## GIVEN REQUEST
Reproduce the material verbatim, from the line containing "Given: Switch artifact to code view" through the line containing "point(192,35)", including both of those lines and nothing outside them.

(begin)

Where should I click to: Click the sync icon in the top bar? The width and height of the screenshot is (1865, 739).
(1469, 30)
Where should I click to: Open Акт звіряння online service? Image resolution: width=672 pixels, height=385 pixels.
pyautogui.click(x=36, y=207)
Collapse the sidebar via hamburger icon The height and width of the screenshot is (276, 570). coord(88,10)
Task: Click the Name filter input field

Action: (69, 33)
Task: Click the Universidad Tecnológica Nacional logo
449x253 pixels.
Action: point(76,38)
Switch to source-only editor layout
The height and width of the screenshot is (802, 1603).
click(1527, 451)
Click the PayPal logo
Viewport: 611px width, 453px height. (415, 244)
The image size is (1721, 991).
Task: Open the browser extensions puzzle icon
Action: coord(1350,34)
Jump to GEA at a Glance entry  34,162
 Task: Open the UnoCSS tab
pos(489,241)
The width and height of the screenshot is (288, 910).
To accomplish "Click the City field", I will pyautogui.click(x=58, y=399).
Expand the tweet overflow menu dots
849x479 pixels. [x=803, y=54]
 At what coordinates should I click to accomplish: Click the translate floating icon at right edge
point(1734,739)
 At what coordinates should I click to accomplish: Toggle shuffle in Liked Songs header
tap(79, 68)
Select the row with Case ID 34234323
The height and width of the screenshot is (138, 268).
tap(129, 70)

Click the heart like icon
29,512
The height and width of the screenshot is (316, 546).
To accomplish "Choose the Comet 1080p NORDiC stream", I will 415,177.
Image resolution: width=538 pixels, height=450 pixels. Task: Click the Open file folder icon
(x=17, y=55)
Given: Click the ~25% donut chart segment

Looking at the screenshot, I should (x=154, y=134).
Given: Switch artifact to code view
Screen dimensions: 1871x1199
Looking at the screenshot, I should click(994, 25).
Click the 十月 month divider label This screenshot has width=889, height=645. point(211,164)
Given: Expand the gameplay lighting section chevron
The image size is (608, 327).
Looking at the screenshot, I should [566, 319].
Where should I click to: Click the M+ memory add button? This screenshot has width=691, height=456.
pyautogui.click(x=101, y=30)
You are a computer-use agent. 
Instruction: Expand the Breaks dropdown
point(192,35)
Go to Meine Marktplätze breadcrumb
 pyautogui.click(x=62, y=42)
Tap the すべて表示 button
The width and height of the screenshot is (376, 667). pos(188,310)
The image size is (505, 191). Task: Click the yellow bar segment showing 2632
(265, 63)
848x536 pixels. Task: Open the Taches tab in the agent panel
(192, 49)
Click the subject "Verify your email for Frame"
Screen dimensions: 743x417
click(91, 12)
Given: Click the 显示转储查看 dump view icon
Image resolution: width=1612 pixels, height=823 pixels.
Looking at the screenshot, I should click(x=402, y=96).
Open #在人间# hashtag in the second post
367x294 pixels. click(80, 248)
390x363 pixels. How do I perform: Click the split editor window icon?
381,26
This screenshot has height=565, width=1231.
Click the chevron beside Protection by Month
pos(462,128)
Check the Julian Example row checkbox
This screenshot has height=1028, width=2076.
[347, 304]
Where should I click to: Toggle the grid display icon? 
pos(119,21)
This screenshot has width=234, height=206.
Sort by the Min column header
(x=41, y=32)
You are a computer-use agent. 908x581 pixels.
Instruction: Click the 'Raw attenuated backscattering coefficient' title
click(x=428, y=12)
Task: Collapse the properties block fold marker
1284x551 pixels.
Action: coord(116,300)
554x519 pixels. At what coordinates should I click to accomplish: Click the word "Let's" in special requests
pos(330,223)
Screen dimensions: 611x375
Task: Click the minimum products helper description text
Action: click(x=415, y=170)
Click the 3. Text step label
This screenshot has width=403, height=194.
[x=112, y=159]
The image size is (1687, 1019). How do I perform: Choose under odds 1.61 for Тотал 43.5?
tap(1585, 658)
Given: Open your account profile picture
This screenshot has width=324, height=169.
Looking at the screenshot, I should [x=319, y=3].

(end)

## THE COMPLETED TASK
Given: Switch artifact to code view
Screen dimensions: 1871x1199
Looking at the screenshot, I should click(994, 25).
Click the 十月 month divider label This screenshot has width=889, height=645. point(211,164)
Given: Expand the gameplay lighting section chevron
The image size is (608, 327).
Looking at the screenshot, I should [566, 319].
Where should I click to: Click the M+ memory add button? This screenshot has width=691, height=456.
pyautogui.click(x=101, y=30)
You are a computer-use agent. 
Instruction: Expand the Breaks dropdown
point(192,35)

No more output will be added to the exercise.